◆ Requirement ◆
Line by line, copy the entries exactly, excluding the pictures.

(Collected data entries)
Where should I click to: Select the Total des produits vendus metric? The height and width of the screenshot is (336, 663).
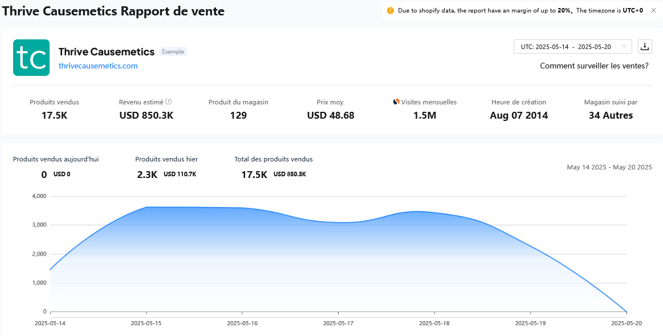point(273,167)
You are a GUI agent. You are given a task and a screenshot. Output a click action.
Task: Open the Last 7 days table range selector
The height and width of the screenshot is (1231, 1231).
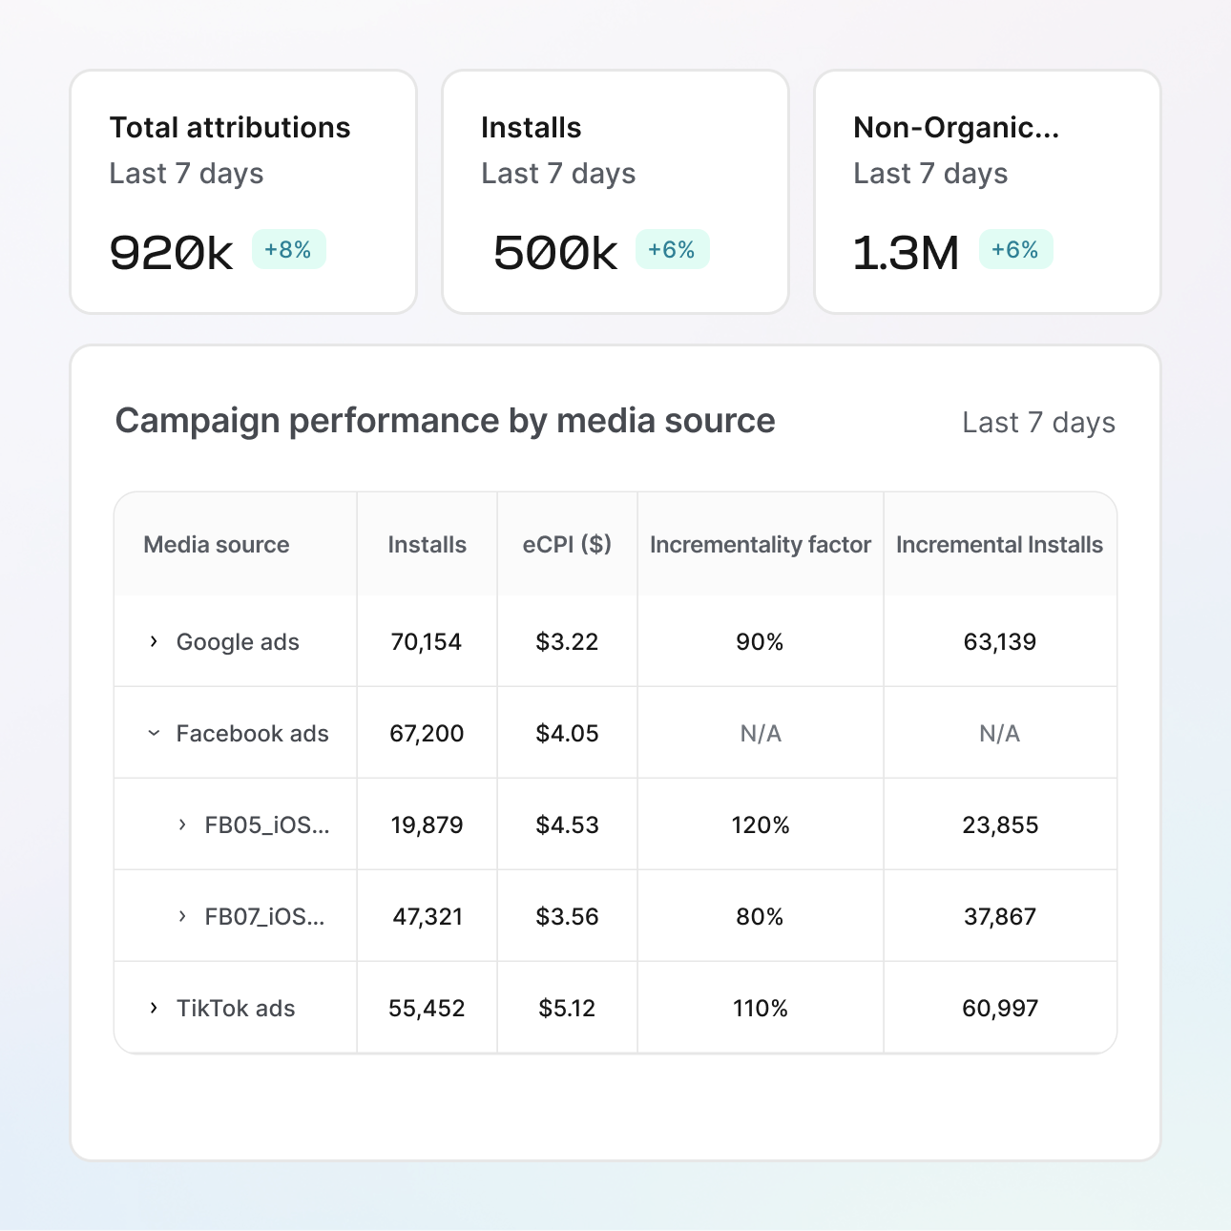[x=1038, y=423]
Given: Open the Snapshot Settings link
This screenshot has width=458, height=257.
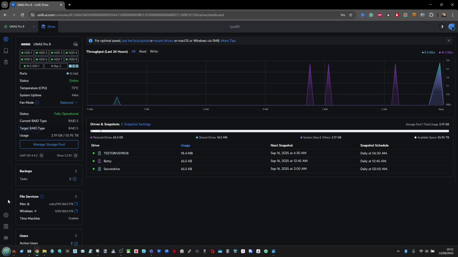Looking at the screenshot, I should (x=137, y=124).
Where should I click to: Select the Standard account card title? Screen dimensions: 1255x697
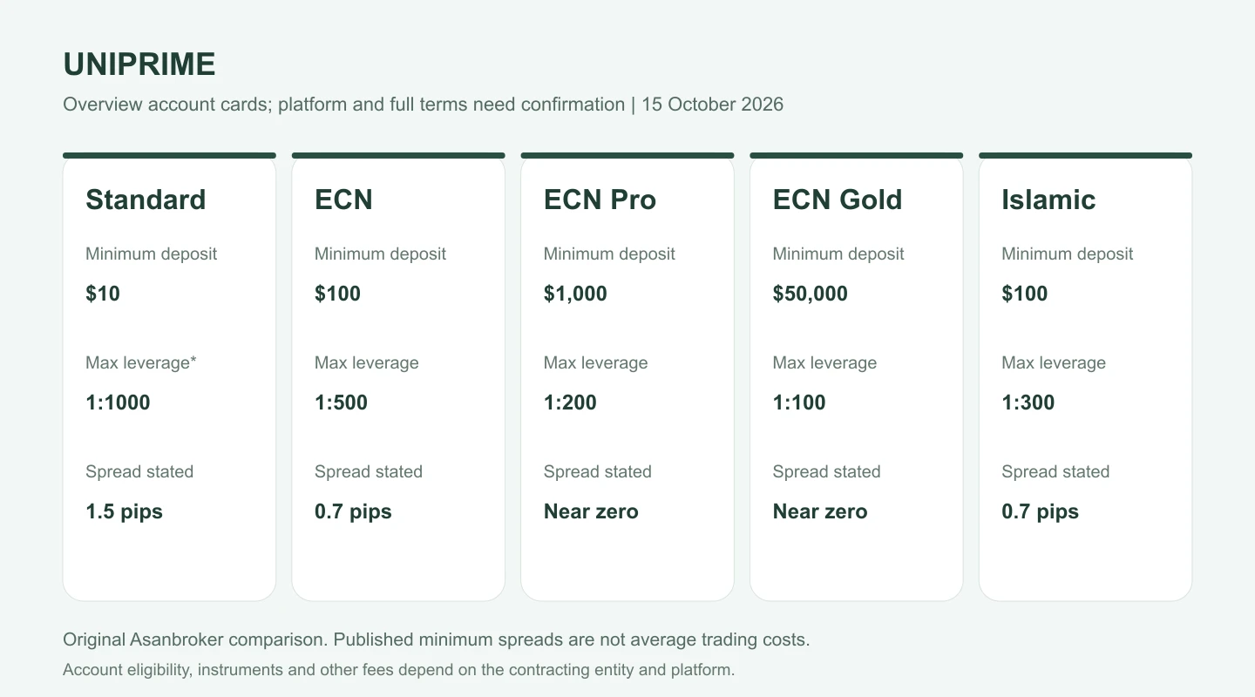[x=146, y=200]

◆ Solution for this problem ◆
Where should I click to: Select the Total des produits vendus metric? The height and width of the screenshot is (336, 663).
point(273,167)
You are a GUI agent. You are given a task and a screenshot. Output a click action.
Task: Open the Last 7 days table range selector
The height and width of the screenshot is (1231, 1231).
[x=1038, y=423]
Given: Open the Snapshot Settings link
This screenshot has width=458, height=257.
Looking at the screenshot, I should (x=137, y=124).
Where should I click to: Select the Standard account card title? Screen dimensions: 1255x697
[x=146, y=200]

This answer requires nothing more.